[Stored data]
▼

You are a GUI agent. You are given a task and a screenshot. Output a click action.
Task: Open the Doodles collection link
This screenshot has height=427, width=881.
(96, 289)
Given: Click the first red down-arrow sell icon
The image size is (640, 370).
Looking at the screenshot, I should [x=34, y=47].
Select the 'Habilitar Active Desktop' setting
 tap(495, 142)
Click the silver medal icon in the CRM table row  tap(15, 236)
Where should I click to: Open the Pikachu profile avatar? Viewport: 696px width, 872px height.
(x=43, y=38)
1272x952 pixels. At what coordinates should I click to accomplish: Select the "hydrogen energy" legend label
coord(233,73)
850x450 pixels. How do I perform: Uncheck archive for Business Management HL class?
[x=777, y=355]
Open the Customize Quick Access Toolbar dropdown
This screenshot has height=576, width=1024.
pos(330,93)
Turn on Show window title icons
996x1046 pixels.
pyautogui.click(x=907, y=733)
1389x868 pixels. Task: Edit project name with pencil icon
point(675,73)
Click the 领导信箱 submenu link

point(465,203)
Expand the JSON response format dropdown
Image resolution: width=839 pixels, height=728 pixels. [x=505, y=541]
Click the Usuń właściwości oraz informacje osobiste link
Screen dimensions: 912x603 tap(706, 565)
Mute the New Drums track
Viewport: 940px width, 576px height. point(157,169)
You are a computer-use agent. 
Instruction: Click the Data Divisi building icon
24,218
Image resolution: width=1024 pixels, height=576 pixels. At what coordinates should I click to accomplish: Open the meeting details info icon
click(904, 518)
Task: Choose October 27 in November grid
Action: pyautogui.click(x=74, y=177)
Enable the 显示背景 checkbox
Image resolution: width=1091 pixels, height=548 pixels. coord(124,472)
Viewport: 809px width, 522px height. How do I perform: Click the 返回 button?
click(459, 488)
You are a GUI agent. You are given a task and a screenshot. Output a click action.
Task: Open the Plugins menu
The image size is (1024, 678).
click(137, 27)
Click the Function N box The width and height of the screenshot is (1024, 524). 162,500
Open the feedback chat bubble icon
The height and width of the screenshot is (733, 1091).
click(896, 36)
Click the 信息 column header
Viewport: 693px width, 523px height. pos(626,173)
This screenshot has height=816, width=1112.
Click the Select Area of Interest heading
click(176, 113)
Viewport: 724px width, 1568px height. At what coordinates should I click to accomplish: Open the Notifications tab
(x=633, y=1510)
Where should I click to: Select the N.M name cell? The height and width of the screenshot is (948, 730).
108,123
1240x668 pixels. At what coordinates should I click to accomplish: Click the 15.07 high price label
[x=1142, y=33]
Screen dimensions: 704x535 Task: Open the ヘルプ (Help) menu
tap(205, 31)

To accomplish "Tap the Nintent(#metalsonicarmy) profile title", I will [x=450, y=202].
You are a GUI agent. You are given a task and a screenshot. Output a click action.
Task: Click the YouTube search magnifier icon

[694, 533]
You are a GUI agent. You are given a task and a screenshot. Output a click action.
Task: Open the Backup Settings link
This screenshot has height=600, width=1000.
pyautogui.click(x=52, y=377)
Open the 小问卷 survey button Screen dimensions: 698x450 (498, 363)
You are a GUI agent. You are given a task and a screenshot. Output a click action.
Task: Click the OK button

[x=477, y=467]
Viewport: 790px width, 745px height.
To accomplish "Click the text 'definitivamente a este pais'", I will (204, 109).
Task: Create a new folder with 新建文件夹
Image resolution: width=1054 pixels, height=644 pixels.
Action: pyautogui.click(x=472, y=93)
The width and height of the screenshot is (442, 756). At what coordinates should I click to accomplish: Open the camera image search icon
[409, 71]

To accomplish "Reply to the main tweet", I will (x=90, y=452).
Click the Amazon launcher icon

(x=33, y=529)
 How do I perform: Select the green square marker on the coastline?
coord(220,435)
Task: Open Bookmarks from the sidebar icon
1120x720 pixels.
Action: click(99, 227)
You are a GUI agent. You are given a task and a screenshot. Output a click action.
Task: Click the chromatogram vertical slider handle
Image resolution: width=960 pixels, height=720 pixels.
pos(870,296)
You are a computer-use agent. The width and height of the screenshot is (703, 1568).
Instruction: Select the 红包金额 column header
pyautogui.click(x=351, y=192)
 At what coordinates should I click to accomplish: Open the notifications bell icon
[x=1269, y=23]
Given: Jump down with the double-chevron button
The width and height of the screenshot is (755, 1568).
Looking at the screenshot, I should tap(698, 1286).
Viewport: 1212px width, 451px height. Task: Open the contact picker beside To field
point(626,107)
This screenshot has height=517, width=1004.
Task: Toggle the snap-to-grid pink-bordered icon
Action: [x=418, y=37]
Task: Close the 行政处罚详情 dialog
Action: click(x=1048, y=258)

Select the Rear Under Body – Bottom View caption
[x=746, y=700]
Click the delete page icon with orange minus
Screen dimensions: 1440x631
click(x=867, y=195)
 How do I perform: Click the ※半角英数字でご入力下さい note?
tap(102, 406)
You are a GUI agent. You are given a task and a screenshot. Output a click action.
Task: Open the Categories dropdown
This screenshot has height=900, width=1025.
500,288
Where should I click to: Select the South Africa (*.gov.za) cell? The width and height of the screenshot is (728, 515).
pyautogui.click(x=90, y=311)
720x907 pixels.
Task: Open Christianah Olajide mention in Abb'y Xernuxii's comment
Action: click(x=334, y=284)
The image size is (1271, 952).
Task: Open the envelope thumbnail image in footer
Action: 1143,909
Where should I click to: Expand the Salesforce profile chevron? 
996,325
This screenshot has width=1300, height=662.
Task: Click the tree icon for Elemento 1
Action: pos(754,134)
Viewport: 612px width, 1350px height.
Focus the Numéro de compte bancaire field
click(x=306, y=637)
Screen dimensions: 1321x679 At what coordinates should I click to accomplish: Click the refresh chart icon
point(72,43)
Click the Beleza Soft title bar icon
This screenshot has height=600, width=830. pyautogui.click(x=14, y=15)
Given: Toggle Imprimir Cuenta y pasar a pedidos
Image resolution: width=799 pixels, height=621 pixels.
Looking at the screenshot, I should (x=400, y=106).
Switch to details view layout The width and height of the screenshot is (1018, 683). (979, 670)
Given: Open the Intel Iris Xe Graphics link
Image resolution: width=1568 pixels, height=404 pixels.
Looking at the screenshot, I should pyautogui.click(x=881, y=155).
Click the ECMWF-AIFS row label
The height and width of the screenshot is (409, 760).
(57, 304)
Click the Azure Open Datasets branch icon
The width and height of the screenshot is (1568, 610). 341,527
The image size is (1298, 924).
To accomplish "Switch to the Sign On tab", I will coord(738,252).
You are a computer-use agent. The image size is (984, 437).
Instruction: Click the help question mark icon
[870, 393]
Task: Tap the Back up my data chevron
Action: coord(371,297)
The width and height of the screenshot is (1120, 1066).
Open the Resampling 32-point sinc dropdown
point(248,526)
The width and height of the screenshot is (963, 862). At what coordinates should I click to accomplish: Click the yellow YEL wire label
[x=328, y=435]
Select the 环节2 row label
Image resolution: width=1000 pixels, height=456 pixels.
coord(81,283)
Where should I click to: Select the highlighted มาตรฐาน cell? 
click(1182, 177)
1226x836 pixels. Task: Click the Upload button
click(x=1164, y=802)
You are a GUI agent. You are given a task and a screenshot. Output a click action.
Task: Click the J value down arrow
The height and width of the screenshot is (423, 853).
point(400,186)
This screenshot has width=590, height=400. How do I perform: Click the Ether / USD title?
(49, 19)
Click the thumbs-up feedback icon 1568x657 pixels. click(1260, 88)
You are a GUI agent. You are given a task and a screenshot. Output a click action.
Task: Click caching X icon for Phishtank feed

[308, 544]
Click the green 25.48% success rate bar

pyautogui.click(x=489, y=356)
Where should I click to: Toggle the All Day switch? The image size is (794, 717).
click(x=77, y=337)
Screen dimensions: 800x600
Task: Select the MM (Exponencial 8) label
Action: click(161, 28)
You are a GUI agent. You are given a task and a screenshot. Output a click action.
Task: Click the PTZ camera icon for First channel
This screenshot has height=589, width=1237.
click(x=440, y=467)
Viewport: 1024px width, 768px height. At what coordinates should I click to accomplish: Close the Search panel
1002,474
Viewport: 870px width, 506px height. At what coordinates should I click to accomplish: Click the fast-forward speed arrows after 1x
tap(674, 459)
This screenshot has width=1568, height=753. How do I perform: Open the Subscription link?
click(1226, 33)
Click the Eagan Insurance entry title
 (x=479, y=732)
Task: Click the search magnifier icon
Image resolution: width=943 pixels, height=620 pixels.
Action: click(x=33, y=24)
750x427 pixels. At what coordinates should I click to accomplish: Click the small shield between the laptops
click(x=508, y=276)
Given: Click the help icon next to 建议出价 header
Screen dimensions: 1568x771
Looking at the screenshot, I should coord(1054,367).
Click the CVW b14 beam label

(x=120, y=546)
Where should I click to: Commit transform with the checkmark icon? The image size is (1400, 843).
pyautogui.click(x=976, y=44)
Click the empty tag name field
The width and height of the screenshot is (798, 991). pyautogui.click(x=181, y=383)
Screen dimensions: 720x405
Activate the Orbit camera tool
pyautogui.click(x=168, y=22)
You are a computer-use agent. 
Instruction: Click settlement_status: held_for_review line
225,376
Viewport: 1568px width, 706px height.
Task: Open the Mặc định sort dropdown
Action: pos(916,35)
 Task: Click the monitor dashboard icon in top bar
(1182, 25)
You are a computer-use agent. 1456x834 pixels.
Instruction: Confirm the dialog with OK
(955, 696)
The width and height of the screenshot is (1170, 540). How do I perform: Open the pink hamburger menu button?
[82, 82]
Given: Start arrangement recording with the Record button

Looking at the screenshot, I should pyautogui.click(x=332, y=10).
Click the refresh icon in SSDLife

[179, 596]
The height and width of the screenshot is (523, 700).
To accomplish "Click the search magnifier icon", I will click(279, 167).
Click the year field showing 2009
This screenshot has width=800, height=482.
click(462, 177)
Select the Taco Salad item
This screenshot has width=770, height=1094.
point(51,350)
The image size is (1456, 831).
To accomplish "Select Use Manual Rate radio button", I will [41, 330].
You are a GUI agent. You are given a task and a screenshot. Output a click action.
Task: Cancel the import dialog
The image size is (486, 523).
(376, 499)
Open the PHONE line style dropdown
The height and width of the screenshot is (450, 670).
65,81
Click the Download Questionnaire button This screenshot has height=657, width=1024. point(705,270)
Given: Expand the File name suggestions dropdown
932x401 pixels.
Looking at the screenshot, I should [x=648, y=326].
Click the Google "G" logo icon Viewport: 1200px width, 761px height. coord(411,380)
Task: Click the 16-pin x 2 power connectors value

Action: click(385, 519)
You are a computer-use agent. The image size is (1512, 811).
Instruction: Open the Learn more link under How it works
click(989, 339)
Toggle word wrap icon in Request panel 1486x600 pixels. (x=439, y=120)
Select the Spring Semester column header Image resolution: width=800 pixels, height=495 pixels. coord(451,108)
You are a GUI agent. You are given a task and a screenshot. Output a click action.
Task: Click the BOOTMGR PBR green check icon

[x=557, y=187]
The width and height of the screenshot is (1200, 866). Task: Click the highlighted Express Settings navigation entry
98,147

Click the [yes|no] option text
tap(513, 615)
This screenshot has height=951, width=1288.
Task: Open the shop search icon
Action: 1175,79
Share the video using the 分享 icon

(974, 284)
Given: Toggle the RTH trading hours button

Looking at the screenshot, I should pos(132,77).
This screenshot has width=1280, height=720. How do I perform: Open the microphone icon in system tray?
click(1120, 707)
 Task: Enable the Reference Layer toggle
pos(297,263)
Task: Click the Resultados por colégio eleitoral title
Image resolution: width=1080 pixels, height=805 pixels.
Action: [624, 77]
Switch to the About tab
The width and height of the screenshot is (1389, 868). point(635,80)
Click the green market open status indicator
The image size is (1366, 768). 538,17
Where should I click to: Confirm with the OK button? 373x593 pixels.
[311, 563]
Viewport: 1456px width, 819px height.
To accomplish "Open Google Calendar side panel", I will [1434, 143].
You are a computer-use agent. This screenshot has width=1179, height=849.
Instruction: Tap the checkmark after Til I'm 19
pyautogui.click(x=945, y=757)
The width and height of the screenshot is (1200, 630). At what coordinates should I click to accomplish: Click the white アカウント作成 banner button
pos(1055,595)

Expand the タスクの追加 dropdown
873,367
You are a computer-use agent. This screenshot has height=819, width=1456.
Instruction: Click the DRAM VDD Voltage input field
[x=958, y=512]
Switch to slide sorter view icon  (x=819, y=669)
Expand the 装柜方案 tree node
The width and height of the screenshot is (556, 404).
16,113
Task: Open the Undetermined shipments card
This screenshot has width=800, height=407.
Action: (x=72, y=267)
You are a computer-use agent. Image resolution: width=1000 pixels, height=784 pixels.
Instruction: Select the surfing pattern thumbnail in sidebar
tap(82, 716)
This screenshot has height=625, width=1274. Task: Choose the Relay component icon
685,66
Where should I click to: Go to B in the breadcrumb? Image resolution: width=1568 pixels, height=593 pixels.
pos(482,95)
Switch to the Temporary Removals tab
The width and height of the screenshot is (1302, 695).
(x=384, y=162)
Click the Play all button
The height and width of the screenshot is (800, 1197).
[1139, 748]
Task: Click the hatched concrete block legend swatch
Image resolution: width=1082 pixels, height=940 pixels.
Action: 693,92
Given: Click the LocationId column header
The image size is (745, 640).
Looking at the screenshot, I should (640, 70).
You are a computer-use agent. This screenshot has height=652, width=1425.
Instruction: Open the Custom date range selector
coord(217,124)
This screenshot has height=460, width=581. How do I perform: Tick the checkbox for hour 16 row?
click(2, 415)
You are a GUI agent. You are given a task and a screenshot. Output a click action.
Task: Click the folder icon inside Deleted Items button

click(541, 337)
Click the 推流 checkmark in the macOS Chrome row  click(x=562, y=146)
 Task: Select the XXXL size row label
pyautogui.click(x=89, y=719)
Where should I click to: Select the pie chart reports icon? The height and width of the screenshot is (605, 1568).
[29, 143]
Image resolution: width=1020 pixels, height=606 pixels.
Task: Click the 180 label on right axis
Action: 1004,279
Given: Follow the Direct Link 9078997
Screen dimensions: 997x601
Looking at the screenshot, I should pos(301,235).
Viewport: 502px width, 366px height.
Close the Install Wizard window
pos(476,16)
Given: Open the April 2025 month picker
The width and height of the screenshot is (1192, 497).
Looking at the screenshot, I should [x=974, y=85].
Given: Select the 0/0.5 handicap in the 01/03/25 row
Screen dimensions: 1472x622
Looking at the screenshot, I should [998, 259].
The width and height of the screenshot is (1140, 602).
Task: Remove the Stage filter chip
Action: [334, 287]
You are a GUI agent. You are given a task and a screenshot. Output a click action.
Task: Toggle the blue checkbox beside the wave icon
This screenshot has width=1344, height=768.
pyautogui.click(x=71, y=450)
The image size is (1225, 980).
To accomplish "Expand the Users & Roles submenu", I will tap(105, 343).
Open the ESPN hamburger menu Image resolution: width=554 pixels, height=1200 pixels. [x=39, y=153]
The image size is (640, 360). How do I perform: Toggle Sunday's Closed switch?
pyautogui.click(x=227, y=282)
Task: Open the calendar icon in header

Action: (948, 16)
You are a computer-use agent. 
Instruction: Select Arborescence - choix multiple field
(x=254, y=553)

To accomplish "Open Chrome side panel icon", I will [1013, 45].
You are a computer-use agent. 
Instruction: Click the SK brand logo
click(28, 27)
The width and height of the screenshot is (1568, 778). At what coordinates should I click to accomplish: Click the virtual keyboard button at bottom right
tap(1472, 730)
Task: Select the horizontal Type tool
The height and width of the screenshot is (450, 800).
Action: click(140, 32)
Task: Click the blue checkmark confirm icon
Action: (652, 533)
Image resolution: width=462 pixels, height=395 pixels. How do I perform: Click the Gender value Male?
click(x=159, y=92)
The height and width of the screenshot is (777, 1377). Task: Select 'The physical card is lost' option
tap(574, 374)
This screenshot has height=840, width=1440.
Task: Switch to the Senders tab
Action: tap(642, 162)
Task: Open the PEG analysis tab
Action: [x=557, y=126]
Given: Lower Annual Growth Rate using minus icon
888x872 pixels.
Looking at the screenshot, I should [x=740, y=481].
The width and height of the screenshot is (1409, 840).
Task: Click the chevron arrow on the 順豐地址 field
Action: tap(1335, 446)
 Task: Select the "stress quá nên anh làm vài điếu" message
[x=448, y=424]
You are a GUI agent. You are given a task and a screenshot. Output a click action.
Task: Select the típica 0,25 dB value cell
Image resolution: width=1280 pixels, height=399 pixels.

▲

◆ **Assignment**:
Look back at the entries above. Retype the line with "Select the Rear", the line with "The image size is (1298, 924).", and all lines in between.

◆ **Response below**:
Select the Rear Under Body – Bottom View caption
[x=746, y=700]
Click the delete page icon with orange minus
Screen dimensions: 1440x631
click(x=867, y=195)
 How do I perform: Click the ※半角英数字でご入力下さい note?
tap(102, 406)
You are a GUI agent. You are given a task and a screenshot. Output a click action.
Task: Open the Categories dropdown
This screenshot has height=900, width=1025.
500,288
Where should I click to: Select the South Africa (*.gov.za) cell? The width and height of the screenshot is (728, 515).
pyautogui.click(x=90, y=311)
720x907 pixels.
Task: Open Christianah Olajide mention in Abb'y Xernuxii's comment
Action: click(x=334, y=284)
The image size is (1271, 952).
Task: Open the envelope thumbnail image in footer
Action: 1143,909
Where should I click to: Expand the Salesforce profile chevron? 
996,325
This screenshot has width=1300, height=662.
Task: Click the tree icon for Elemento 1
Action: pos(754,134)
Viewport: 612px width, 1350px height.
Focus the Numéro de compte bancaire field
click(x=306, y=637)
Screen dimensions: 1321x679 At what coordinates should I click to accomplish: Click the refresh chart icon
point(72,43)
Click the Beleza Soft title bar icon
This screenshot has height=600, width=830. pyautogui.click(x=14, y=15)
Given: Toggle Imprimir Cuenta y pasar a pedidos
Image resolution: width=799 pixels, height=621 pixels.
Looking at the screenshot, I should (x=400, y=106).
Switch to details view layout The width and height of the screenshot is (1018, 683). (979, 670)
Given: Open the Intel Iris Xe Graphics link
Image resolution: width=1568 pixels, height=404 pixels.
Looking at the screenshot, I should pyautogui.click(x=881, y=155).
Click the ECMWF-AIFS row label
The height and width of the screenshot is (409, 760).
(57, 304)
Click the Azure Open Datasets branch icon
The width and height of the screenshot is (1568, 610). 341,527
The image size is (1298, 924).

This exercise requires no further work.